A Universidade (Im)possível (Futura-Siciliano), internationally edited in Spanish by Cambridge University Press.

"A USP e seus desafios" (EDUSP) in 2001, published in two volumes, organised by Marília Junqueira Caldas, reproduces his texts and others from the University Policy Forum. Another volume was also published that year: “Universidade Viva - Diário de um Reitor”.

Defining features of his leadership are the drafting and adoption of USP Code of Ethics, the creation of the Institute of International Relations and the establishment of a financial reserve to contribute to the resilience of the institution.

In the period 2018/2019, he was coordinator of the research project “Performance Indicators at the São Paulo State Universities” bringing research intensive universities together. The results of the FAPESP-supported work were two volumes of “Repensar a Universidade”; Desempenho Acadêmico e Comparações internacionais and Impactos para a Sociedade”.

In June 2020 he coordinated the III Fórum “The crises of 2020 and the new era emerging”, a space for dialogue and collaboration focused on New Scientific Leadership to articulate proposals for the universities confronting the social, economic and environmental impact of the COVID-19 pandemic.

=== Pioneering Entrepreneurship ===
In 2001, he conceived the "Pioneers and Entrepreneurs: The Saga of Development in Brazil" project. The project brings contextual analyses and the life and professional stories of twenty-four figures and business groups who marked the economic history of Brazil. Between 2003 and 2007 three volumes that compose the collection were published, edited by EDUSP/Saraiva.

An itinerant exhibition was conceived by Maria Cristina Oliveira Bruno based on the contents, and a reflection on the process of translation to a museum was published “Os caminhos e processos da musealização”.

In 2019 he was the curator of the exhibition “Pioneers and Entrepreneurs in São Paulo” at the Palácio dos Campos Eliseos. The exhibition highlighted the trajectories of pioneering entrepreneurs of the 19th and 20th centuries, giving decisive contributions for the growth and modernisation of the Brazilian economy.

=== International Relations ===
Between 1988 and 1993 he coordinated the Group of Analysis of International Affairs at USP made up of Celso Lafer, Gilberto Dupas, Lenina Pomeranz, Geraldo Forbes, Tullo Vigevani.

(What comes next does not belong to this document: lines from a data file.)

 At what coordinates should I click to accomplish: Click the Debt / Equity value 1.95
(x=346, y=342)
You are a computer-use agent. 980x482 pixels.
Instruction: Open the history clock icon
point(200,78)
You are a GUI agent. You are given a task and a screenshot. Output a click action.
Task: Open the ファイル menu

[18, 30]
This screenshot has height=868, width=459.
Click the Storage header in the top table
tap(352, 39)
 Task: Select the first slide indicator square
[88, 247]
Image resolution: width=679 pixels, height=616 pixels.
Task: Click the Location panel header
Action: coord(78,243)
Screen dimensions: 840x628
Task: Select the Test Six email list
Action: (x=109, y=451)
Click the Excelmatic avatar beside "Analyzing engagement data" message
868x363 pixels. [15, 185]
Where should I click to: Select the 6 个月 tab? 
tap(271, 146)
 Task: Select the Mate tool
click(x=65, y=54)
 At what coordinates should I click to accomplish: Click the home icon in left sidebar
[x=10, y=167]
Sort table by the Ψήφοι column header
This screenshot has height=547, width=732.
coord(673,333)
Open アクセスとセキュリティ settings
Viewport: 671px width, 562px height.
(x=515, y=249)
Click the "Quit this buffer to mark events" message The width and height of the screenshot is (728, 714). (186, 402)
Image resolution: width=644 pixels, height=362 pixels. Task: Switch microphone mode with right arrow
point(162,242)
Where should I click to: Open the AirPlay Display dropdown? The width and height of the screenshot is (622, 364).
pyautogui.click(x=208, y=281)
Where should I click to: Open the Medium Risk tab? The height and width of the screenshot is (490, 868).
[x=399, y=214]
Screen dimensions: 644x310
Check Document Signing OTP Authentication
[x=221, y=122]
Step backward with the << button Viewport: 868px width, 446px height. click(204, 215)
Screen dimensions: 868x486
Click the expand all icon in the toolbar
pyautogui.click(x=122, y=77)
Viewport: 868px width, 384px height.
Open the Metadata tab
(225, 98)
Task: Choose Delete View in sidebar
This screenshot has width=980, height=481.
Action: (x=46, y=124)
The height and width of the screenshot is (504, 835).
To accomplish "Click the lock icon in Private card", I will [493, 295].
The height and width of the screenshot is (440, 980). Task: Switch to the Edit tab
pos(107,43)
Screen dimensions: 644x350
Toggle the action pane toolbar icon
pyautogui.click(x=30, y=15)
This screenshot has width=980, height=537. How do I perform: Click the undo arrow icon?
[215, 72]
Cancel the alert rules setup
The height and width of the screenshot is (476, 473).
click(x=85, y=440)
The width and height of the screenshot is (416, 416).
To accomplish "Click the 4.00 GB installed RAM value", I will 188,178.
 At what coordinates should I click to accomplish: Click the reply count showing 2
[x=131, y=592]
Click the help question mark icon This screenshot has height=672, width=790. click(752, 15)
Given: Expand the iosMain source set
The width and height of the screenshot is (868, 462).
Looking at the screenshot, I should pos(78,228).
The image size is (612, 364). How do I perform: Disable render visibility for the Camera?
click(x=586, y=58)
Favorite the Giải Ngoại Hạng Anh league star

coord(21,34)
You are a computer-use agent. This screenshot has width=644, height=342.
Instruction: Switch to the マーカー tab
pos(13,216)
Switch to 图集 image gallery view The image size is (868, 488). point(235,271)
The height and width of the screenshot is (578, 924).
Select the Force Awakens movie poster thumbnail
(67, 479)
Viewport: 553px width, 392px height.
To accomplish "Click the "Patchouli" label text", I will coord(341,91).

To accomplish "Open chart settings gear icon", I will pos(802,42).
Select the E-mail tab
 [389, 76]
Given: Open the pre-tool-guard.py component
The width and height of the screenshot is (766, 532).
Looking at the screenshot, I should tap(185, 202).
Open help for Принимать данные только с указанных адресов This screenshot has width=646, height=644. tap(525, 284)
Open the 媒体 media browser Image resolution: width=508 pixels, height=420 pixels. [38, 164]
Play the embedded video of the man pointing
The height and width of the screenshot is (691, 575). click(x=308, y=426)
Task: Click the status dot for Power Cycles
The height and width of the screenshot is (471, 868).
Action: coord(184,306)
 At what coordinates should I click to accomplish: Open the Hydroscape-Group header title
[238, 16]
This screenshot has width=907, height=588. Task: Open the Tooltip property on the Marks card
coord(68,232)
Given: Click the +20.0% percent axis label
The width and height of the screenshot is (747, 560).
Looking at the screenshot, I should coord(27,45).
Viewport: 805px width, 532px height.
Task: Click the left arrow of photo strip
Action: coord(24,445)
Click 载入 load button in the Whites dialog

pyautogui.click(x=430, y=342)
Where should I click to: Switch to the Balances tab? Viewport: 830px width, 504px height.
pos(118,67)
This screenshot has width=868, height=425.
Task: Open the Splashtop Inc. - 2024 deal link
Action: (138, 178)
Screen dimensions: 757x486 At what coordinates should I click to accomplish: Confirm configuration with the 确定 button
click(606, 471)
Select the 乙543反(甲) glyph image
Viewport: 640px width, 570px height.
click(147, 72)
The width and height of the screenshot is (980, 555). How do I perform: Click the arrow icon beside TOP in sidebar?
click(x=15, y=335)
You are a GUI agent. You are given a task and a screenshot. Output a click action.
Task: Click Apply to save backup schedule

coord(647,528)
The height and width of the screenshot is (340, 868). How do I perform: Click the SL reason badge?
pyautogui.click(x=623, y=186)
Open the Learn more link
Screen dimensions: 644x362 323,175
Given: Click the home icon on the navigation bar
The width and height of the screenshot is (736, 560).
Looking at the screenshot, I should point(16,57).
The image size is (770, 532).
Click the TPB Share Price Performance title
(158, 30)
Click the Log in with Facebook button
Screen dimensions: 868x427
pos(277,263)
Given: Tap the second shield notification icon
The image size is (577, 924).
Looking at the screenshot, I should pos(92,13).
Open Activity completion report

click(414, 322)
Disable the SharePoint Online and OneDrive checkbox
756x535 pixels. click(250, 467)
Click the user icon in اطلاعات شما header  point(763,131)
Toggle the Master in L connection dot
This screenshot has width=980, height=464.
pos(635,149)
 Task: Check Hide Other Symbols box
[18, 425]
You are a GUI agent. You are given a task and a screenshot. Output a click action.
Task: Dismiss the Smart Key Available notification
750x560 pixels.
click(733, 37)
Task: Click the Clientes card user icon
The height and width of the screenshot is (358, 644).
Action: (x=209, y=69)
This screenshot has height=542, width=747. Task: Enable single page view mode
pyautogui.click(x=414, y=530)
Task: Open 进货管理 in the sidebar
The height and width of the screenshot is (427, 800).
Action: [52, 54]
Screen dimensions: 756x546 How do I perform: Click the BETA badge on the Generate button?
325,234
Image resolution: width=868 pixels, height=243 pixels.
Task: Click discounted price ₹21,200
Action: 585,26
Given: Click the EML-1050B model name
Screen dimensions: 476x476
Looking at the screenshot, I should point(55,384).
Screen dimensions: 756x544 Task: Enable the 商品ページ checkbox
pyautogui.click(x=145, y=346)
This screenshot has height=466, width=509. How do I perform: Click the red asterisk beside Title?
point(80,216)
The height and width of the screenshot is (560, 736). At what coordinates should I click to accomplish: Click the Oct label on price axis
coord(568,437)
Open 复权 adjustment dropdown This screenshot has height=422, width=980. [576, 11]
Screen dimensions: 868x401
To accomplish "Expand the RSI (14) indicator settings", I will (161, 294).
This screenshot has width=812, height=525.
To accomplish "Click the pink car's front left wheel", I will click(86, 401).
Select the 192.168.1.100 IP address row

In 1990 he participated in the drafting of guidelines for international cooperation policies at USP (CCInt – International Cooperation Council).

During his tenure as the Rector of the University of São Paulo, between 1997 and 2001, he led the structuring and creation of the Institute of International Relations, where he is currently a Senior Professor.

At the moment of the death of the Brazilian Sérgio Vieira de Mello, in a bombing at the UN headquarters in Baghdad in 2003, Marcovitch organised a series of essays with scholars and specialists. The result of this initiative was the publication of the book “Sérgio Vieira de Mello - Pensamento e Memória” (Edusp/ Saraiva), bringing together some of his articles and most relevant interviews translated into Portuguese and original contributions from intellectuals and diplomats about the thoughts of the man who reached the post of the High Commission on Human Rights at the United Nations.

==Awards==
Marcovitch was presented with an honorary doctorate at Université Lumiere, Lyon. He was awarded the titles of Chevalier de la Légion d'honneur, France, Officier de l'Ordre des Palmes Académiques, France, and the Medal of Scientific Merit, Brazil.